Do this:
Reproduce the rows from the line with "This screenshot has width=819, height=1456." to the line with "click(918, 383)", swapping "watermark" for "brand" and keeping everything else identical.

Dataset rows
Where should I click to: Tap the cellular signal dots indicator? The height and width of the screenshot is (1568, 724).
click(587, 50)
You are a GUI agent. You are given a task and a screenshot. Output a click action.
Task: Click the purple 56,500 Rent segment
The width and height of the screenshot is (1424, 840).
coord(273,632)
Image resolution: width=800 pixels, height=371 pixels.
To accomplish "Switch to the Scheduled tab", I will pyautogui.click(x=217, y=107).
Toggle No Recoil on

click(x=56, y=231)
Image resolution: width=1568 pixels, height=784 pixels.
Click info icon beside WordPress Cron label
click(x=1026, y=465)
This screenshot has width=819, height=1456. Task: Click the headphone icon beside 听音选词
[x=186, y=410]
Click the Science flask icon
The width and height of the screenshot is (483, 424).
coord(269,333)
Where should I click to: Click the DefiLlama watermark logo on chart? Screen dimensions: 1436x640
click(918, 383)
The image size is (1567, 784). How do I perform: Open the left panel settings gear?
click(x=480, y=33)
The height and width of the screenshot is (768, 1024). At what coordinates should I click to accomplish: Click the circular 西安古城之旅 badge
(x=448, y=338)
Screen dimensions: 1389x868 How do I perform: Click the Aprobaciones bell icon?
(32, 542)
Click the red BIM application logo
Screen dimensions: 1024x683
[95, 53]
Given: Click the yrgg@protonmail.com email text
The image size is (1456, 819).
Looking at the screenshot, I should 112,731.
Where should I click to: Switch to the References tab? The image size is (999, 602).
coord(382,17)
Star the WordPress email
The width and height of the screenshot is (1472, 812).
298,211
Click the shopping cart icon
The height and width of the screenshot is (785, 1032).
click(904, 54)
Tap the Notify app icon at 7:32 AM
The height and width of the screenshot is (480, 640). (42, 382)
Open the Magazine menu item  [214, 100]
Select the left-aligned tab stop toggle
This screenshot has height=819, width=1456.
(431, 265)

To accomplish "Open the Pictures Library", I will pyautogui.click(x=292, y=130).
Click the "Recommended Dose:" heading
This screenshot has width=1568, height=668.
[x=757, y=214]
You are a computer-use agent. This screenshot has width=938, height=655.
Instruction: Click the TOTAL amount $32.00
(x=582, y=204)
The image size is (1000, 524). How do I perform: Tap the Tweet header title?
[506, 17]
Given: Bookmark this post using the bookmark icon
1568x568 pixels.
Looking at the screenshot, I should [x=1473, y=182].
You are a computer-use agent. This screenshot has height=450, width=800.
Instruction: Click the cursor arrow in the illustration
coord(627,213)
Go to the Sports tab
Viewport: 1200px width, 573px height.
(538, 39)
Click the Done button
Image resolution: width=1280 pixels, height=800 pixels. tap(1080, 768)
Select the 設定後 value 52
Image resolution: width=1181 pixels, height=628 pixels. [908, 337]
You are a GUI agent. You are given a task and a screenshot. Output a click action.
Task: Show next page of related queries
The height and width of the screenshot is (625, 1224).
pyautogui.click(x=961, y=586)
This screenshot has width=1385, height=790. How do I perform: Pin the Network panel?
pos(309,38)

Finished task:
This screenshot has width=819, height=1456. Task: Click the headphone icon beside 听音选词
[x=186, y=410]
Click the Science flask icon
The width and height of the screenshot is (483, 424).
coord(269,333)
Where should I click to: Click the DefiLlama brand logo on chart? Screen dimensions: 1436x640
click(918, 383)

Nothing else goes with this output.